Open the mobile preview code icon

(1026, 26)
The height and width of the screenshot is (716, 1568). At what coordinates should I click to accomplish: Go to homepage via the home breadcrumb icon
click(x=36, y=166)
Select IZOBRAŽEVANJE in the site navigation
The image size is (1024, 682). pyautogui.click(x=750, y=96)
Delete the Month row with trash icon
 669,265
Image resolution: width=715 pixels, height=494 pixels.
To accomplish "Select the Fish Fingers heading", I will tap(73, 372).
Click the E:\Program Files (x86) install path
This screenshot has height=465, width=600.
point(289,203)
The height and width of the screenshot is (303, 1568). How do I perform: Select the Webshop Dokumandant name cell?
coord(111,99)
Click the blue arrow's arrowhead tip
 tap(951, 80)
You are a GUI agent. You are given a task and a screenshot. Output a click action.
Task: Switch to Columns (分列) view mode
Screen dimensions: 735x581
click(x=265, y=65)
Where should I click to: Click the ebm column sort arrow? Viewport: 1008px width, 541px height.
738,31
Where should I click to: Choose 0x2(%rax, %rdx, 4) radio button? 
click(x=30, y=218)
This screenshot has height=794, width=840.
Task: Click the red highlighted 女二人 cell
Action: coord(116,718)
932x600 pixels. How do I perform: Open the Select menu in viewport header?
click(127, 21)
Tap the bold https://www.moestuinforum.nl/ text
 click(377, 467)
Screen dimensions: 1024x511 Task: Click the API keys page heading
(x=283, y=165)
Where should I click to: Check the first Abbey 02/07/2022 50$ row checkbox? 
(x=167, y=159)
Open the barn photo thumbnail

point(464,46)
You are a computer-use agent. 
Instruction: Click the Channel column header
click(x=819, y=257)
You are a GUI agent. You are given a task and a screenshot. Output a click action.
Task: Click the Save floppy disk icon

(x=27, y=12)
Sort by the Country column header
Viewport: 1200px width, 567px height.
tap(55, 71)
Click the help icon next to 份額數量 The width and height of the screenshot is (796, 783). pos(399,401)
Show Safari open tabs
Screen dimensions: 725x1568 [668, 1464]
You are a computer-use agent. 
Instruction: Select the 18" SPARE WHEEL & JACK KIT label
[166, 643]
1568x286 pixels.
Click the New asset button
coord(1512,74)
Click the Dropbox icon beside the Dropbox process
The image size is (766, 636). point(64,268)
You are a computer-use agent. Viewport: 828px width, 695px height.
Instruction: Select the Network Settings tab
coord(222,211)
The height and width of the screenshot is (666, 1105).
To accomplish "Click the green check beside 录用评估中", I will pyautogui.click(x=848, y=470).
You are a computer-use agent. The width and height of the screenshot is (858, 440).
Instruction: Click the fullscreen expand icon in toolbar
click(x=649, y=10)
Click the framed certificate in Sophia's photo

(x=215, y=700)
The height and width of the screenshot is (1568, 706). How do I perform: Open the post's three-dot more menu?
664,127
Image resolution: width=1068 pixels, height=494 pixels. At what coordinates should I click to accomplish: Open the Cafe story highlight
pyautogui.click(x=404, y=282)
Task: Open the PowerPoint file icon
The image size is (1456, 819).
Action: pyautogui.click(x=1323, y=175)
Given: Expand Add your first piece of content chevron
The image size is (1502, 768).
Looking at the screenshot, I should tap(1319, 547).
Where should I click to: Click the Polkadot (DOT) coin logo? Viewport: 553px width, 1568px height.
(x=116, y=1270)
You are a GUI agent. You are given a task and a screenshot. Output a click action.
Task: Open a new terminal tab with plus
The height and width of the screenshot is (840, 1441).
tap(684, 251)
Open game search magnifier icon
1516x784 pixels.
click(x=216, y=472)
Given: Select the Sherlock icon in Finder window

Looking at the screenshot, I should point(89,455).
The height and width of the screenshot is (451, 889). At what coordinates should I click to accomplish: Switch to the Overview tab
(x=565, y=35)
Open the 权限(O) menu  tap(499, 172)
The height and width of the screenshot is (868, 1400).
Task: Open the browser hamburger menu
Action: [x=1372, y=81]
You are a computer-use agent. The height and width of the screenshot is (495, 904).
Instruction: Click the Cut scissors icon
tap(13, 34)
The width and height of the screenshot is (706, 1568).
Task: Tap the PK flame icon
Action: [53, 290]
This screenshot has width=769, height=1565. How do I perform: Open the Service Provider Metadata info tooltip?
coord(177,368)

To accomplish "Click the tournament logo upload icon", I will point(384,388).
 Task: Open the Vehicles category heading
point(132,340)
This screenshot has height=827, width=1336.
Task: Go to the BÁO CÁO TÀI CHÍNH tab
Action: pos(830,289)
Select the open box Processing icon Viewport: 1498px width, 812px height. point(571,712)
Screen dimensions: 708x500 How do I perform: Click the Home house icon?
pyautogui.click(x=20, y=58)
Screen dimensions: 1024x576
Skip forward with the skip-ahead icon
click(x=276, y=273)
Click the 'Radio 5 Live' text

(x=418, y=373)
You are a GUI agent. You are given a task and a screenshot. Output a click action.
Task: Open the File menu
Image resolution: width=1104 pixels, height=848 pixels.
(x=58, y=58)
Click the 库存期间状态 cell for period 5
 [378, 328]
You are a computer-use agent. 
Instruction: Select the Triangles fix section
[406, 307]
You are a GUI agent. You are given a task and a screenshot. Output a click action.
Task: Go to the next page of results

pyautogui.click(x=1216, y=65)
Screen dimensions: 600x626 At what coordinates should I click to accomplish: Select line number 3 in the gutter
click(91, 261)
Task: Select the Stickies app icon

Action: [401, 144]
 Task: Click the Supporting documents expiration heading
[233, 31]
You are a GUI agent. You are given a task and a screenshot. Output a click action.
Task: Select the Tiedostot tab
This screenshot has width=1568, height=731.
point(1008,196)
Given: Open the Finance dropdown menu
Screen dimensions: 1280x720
---*---
## Action item
Only output the lines from the one with "Task: Select the Stickies app icon" through the end of the entries above, exactly as they are.

## Exercise result
Task: Select the Stickies app icon

Action: [401, 144]
 Task: Click the Supporting documents expiration heading
[233, 31]
You are a GUI agent. You are given a task and a screenshot. Output a click action.
Task: Select the Tiedostot tab
This screenshot has width=1568, height=731.
point(1008,196)
Given: Open the Finance dropdown menu
Screen dimensions: 1280x720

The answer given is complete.